To combat these types of attacks, and other emerging ones like “crypto-jacking”, the security requirement in AB 1906 is a flexible standard, taking into account that IoT devices can vary widely. Manufacturers would need to make security features appropriate to the nature and function of the device, appropriate to the information stored on the device, and design the features to prevent unauthorized remote access. The law follows the general practice in technology related public policy of avoiding prescriptive or technology specific requirements, which are doomed to be quickly outdated and restrictive of innovation.

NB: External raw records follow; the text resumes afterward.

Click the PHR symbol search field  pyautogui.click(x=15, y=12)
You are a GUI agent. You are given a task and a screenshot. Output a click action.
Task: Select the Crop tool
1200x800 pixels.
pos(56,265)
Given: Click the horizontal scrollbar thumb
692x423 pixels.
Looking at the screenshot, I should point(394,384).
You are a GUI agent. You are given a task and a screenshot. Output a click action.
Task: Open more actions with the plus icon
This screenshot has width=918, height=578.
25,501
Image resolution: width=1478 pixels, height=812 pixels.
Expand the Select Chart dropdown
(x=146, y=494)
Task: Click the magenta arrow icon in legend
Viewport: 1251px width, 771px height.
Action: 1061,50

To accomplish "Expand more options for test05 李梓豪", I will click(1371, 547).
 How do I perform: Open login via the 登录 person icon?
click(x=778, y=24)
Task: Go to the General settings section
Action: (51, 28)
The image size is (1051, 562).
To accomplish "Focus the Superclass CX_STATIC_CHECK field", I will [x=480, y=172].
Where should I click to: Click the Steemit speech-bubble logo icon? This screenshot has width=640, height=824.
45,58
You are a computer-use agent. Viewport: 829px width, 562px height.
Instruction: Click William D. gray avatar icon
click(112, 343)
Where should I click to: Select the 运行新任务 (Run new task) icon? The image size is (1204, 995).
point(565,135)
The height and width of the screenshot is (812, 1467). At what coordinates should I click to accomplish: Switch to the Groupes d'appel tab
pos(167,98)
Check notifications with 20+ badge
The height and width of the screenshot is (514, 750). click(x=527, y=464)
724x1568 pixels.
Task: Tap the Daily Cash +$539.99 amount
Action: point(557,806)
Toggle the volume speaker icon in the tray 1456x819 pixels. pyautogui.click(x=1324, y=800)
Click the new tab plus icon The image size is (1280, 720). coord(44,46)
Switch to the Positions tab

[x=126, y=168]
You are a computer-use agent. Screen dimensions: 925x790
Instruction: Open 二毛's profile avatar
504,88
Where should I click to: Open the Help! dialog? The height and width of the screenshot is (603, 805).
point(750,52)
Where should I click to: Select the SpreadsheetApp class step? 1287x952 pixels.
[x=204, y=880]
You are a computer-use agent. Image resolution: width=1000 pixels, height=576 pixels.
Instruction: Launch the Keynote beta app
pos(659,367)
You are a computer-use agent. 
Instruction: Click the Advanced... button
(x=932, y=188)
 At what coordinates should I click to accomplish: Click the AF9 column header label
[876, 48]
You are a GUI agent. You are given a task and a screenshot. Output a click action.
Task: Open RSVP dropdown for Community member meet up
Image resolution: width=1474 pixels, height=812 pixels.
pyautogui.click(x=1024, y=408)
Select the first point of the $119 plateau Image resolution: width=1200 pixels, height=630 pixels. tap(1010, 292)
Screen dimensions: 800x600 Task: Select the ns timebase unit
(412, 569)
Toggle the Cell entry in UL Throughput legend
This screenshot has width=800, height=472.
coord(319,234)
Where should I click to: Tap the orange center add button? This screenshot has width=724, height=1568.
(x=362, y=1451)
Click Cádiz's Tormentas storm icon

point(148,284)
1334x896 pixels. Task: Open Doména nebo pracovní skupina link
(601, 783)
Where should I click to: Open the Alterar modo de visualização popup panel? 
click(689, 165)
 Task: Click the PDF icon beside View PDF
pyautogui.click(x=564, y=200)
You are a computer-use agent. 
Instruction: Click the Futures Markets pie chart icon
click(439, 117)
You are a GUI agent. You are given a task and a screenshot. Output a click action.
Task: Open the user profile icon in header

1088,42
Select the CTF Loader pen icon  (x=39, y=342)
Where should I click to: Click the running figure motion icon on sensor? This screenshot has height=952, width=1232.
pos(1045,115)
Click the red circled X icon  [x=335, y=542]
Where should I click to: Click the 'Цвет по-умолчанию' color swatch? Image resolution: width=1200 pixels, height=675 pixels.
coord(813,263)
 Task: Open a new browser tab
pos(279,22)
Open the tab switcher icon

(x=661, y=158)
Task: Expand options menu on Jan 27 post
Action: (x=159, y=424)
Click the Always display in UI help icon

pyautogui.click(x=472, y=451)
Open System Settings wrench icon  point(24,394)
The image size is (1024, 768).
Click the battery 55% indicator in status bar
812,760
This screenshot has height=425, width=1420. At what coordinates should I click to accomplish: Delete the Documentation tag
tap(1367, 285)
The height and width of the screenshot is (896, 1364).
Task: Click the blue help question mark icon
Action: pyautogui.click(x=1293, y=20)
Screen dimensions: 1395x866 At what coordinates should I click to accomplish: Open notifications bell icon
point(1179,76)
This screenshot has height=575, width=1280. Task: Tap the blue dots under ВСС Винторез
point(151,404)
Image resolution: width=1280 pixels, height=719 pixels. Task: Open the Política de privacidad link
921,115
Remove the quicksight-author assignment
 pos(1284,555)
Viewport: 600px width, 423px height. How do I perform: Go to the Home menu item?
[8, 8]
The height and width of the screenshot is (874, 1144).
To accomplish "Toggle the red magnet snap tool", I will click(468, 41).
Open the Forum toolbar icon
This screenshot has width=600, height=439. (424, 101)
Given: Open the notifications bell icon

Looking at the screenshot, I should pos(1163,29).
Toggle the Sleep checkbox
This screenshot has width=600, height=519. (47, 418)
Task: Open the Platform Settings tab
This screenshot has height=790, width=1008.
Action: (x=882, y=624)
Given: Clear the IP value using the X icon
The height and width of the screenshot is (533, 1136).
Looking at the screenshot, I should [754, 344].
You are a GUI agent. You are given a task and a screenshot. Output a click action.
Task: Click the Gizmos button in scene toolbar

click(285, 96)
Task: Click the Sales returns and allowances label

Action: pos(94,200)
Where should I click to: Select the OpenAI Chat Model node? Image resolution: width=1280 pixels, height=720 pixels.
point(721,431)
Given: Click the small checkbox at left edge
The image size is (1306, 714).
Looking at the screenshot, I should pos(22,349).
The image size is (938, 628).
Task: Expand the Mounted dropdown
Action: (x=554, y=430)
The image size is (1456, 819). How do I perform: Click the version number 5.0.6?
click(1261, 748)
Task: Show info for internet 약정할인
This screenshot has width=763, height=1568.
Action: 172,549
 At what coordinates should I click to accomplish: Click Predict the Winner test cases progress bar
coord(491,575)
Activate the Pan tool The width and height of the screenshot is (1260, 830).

Over the past decade the world has seen an exponential growth in “smart” devices, leveraging internet connectivity to make our lives more efficient. From smart thermostats, smart locks, to smart trash cans, the ability to remotely sense or control a device has transformed many aspects of home life and hold the promise of changing how governments and businesses serve the public. In 2016 there were 5 billion IoT devices, and industry growth estimates have ranged from 20 billion IoT devices in 2020 to 1 trillion IoT devices by 2025.

This widespread adoption, however, has come with an increase in risk and harm. Security features for these IoT devices are usually less robust than traditional computers or smart phones due to a misconception that they do not provide access to sensitive information, and the user-friendly interest for them to be easily added into a "smart home" network.

These user-friendly settings like default passwords, have allowed millions of devices to become infected with various forms of malware. These devices when used together to conduct DDoS attacks threaten all of us, but do not require sophisticated hackers with money and resources. When using infected IoT devices an attack is at the expense of the victims, the IoT owners who purchase the devices and pay the utility bills to run them.

“The Internet of Things will continue to transform how we live, work, and relax for decades to come” said Assemblymember Irwin. “I applaud the Governor’s forward thinking in agreeing to provide this important consumer protection to Californians deciding to add IoT devices into their daily lives. We must stop our own devices from being leveraged against us.”

The law will go into effect on January 1, 2020 as stated in the text of the statute. The delayed implementation date will allow manufacturers time to evaluate their current and planned connected devices in light of the new requirement and make any necessary changes before the effective date. Assemblymember Irwin as Chair of the Assembly Select Committee on Cybersecurity plans to engage with manufacturers and technology companies in the coming months to discuss current and emerging trends in IoT security to facilitate rapid and seamless compliance with the new requirement.

AB 1906 passed the Assembly 60-17 and the State Senate 29-8 in the last week of the legislative session. SB 327 (Jackson) passed the Assembly 53-22 and the State Senate 28-9 in the last week of the legislative session.

Assemblymember Jacqui Irwin represents California’s 44th Assembly District, which includes the communities of Camarillo, Casa Conejo, Channel Islands Beach, El Rio, Lak e Sherwood, Moorpark, Oak Park, Oxnard, Port Hueneme, Santa Rosa Valley, Thousand Oaks, and Westlake Village.